The simplest way to obtain the password is via strings.
$ strings crackme1.bin
...
hax0r
...
Which will give you all strings in that file. The obvious solution is right there behind the password statements.
Another approach is to look into the binary via objdump or start a debugger. As this is an ELF64 file the string is not located on the stack but rather in rodata section. Which is better analyzed via objedump or reversing tools.
Task 3 - crackme2:
The original challenge can be found at:https://tryhackme.com/room/reverseengineering
The second challenge is basically as easy as the first one. But this time there is no string stored. So lets find out how we can crack this one!
If we examine the file with a disassembler we get something like this:
0x00000738 call puts ; sym.imp.puts ; int puts(const char *s)
0x0000073d lea rax, [var_ch]
0x00000741 mov rsi, rax
0x00000744 lea rdi, [0x00000838] ; 2104 ; const char *format
0x0000074b mov eax, 0
0x00000750 call __isoc99_scanf ; sym.imp.__isoc99_scanf ; int scanf(const char *format)
0x00000755 mov eax, dword [var_ch]
0x00000758 cmp eax, 0x137c
0x0000075d jne 0x76d
What stands out that after the scanf call there is just a cmp (compare) followed by the jne instruction, which jumps dependent on the flags register. So the jump says which branch is taken, and the compare states what our input is compared to.
Therefore
cmp eax, 0x137c
In eax the reference to our input from scanf is stored. And 0x137c is just a hex value. The format parameter states that this is an integer (if we try chars, it would be only non-printable ones). So we just have to convert the hex value into an integer representation. This can be achieved with bc
$ echo 'ibase=16; 137C' | bc
4988
Well, this is it! We found the correct password.
Task 4 - crackme2:
The original challenge can be found at:https://tryhackme.com/room/reverseengineering
The last challenge is a bit more challenging :)

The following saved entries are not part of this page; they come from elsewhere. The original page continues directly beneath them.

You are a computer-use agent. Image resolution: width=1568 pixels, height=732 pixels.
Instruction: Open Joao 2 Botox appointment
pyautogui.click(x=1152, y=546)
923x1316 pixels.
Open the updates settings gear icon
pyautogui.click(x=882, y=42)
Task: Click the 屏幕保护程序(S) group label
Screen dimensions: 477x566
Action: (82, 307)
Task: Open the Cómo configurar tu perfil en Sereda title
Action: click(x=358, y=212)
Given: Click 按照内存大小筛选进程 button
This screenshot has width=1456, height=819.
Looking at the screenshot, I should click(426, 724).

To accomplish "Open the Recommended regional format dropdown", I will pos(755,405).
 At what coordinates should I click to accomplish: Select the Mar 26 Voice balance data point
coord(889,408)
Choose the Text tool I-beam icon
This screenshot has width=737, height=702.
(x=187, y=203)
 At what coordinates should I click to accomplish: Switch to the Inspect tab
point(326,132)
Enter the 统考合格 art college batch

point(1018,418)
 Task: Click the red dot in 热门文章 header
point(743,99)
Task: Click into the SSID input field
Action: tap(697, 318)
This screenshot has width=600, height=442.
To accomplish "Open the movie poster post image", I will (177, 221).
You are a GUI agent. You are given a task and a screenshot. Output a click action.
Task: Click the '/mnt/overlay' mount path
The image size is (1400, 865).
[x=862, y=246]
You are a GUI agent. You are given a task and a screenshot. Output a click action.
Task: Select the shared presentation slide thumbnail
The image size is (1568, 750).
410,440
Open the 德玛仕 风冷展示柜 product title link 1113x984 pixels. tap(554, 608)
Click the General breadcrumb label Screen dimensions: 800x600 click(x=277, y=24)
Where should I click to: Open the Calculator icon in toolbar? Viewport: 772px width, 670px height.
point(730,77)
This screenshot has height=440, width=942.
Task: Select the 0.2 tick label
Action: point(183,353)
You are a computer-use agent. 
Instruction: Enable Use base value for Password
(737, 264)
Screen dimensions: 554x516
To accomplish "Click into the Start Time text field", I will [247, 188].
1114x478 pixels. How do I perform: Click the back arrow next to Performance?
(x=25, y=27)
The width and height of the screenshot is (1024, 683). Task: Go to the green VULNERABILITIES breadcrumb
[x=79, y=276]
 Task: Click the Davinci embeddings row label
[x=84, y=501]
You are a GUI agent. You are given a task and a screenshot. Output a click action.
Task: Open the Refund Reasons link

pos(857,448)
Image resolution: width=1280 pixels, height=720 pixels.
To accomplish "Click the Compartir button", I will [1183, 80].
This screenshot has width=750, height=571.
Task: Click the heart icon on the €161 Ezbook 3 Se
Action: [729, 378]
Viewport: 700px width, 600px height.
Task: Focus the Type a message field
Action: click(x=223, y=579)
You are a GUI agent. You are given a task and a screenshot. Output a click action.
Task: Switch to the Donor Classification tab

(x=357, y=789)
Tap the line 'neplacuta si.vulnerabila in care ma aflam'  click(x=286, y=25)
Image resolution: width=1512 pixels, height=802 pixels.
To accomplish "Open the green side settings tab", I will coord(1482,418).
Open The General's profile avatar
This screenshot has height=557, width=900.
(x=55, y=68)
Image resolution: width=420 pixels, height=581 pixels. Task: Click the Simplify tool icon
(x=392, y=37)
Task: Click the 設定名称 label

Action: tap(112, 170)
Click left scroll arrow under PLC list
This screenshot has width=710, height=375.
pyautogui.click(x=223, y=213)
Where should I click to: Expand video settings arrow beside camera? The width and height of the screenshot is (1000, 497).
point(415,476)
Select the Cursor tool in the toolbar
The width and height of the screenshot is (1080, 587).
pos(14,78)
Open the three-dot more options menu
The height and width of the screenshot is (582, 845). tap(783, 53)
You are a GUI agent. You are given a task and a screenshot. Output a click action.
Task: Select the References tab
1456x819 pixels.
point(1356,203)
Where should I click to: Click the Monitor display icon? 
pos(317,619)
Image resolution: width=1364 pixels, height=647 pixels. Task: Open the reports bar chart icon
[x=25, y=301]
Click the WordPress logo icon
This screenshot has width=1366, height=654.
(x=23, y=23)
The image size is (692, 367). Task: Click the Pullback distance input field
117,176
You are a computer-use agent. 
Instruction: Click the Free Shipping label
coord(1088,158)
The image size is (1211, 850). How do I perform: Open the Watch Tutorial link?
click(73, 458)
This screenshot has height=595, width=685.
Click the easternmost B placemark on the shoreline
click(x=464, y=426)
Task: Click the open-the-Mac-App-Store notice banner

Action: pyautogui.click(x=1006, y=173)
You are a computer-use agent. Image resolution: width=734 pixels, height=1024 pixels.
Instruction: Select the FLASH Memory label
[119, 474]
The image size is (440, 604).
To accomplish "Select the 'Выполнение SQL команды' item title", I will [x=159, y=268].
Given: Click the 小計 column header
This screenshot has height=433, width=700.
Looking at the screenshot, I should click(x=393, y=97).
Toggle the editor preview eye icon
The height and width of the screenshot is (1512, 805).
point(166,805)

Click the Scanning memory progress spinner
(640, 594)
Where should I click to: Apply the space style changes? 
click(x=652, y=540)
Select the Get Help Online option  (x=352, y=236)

If we take a closer look, we see that the password is not compared as a whole, but rather Byte or Word wise. Luckily this time the password is stored on the stack. So it also can be found easily via the debugger.
The relevant disassembly:
0x00000731 mov word [var_23h], 0x7a61 ; 'az'
0x00000737 mov byte [var_21h], 0x74 ; 't'
0x0000073b lea rdi, str.enter_your_password ; 0x854 ; const char *s
0x00000742 call puts ; sym.imp.puts ; int puts(const char *s)
0x00000747 lea rax, [var_20h]
0x0000074b mov rsi, rax
0x0000074e lea rdi, [0x00000868] ; 2152 ; const char *format
0x00000755 mov eax, 0
0x0000075a call __isoc99_scanf ; sym.imp.__isoc99_scanf ; int scanf(const char *format)
0x0000075f mov dword [var_28h], 0
0x00000766 jmp 0x797
0x00000768 mov eax, dword [var_28h]
0x0000076b cdqe
0x0000076d movzx edx, byte [rbp + rax - 0x20]
0x00000772 mov eax, dword [var_28h]
0x00000775 cdqe
0x00000777 movzx eax, byte [rbp + rax - 0x23]
0x0000077c cmp dl, al
0x0000077e je 0x793
We can either follow the comparison loop or examine the arguments of the main function. And our input is basically compared to the 3 Bytes "azt" -- which is the password for this task.